The internet is not absent of about 500,000 blogs and chats on how to best optimize Instagram for small business development. However, in my 5+ years of using this social media platform for creative business development and educational blogging, I have learned a few tips on how to optimize this space for any type of creative business.
1. The Name on Your Profile
. If the name of your company is already in your Instagram handle, consider writing the type of business you have in the "Name" portion of your profile instead of restating the name of the business. This puts it out there to new users what you are all about without even going through your entire profile.
Here is how it looks on my new photography profile:
In the area that says "Name" you can write a couple of items instead of your name:
1. What you post about your Instagram. For example on my Instagram, I create posts mostly about photography and textiles. So in the at space I wrote "Photography and Textiles."
2. You could write the type of company you own if its not evident the title of your business. If your business is called "Red Elephant Designs" and you designed and crafted leather bags or jewelry, you might consider writing "Handcrafted Leather Goods" in that part of your profile.
Tell a story your followers can relate to that promotes the humanity behind your business and ask followers to share their experiences in response
Instagram followers are extremely loyal. They love to be able to relate to whose content they are reading on a human level. If you can find a way to weave a personal story in your post that relates back to your product or business, it helps engage your audience in an authentic an meaningful way.
For example, this is my personal business and finance expert that I refer to for all things money and business, Kate Northrup. Kate notoriously attracts women small business owners to her work since she wrote a ground breaking book about our beliefs around money called Money A Love Story. In this post, she tells her audience that they are having a baby girl and mentions the changes she is feeling in her life and business with these upcoming life changes. This engages her core audience, which happens to be entrepreneurial mothers of child bearing age.
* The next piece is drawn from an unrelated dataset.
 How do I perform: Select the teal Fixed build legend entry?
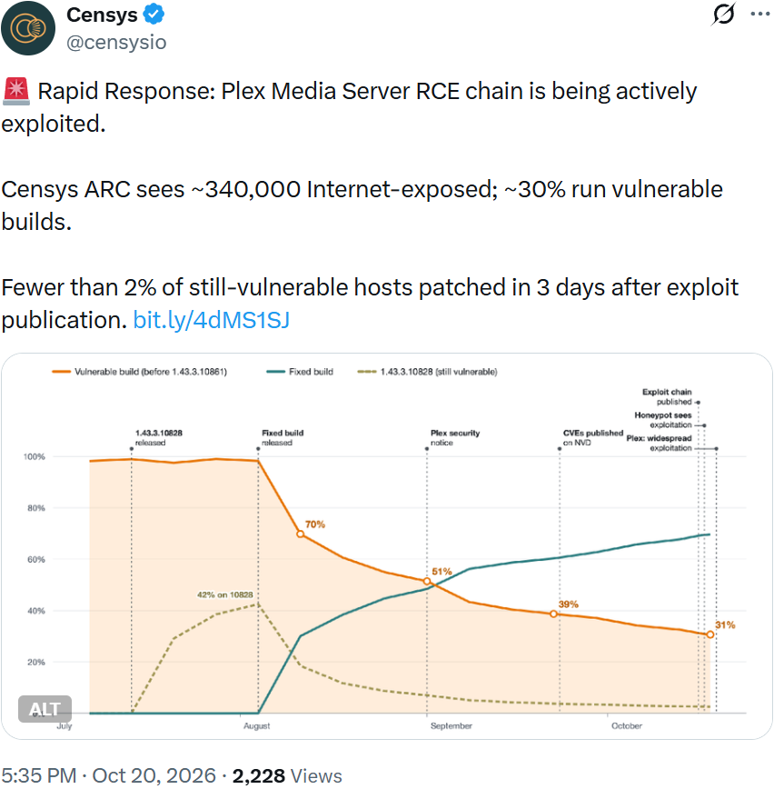[300, 372]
Side Note: Each person has a different level of comfort they are willing to share on Instagram. We each have to find our own personal boundaries on what we are willing to share with our audience when using this marketing tip.
One other strategy that Kate uses in her Instagram posts that is visually appeasing to the eye is separate the long texts of her stories into two or three lines to make it easier for consumers to visually take in at a time.
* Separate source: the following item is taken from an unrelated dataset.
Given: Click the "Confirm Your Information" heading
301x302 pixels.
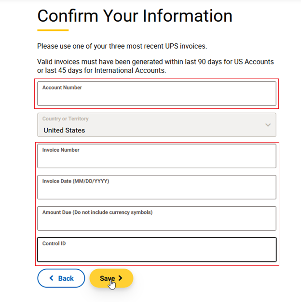Looking at the screenshot, I should (135, 16).
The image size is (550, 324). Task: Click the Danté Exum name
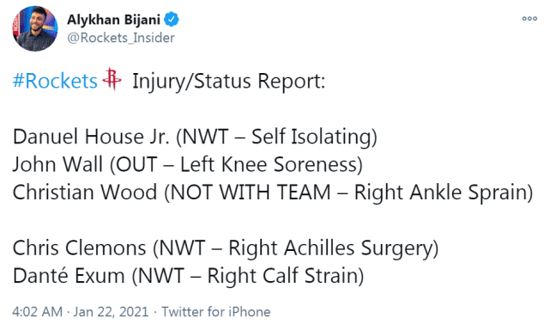click(x=69, y=276)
Finally at the end of her story she asks her followers to respond about their experiences that relate back to her story.
Use hashtags with only 5,000-500,000 posts
I used to believe that the most popular hashtags were the ones I needed to use. However, it came to my attention in a business and marketing workshop I was in that I might actually consider using the lesser known hashtags that had been used in 5,000-500,000 posts since the most popular hashtags were often overly saturated. The smaller but still widely used hashtags gave the content that I created a much higher chance of being seen by a new audience.
Show Content for the Followers You Already Have
One of my personal favorite female business entrepreneurs, Danielle Laporte stated recently in an interview, "Show up for those who are at the table."
In a fast paced, competitive business world, we at times forget about the people who already support us and are loyal to our brand, business or vision. While getting more followers should be part of a marketing business plan, it shouldn't the business plan. Creating content that make people want to keep coming back to you day after day is truly the heart of using this platform in an authentic and meaningful way.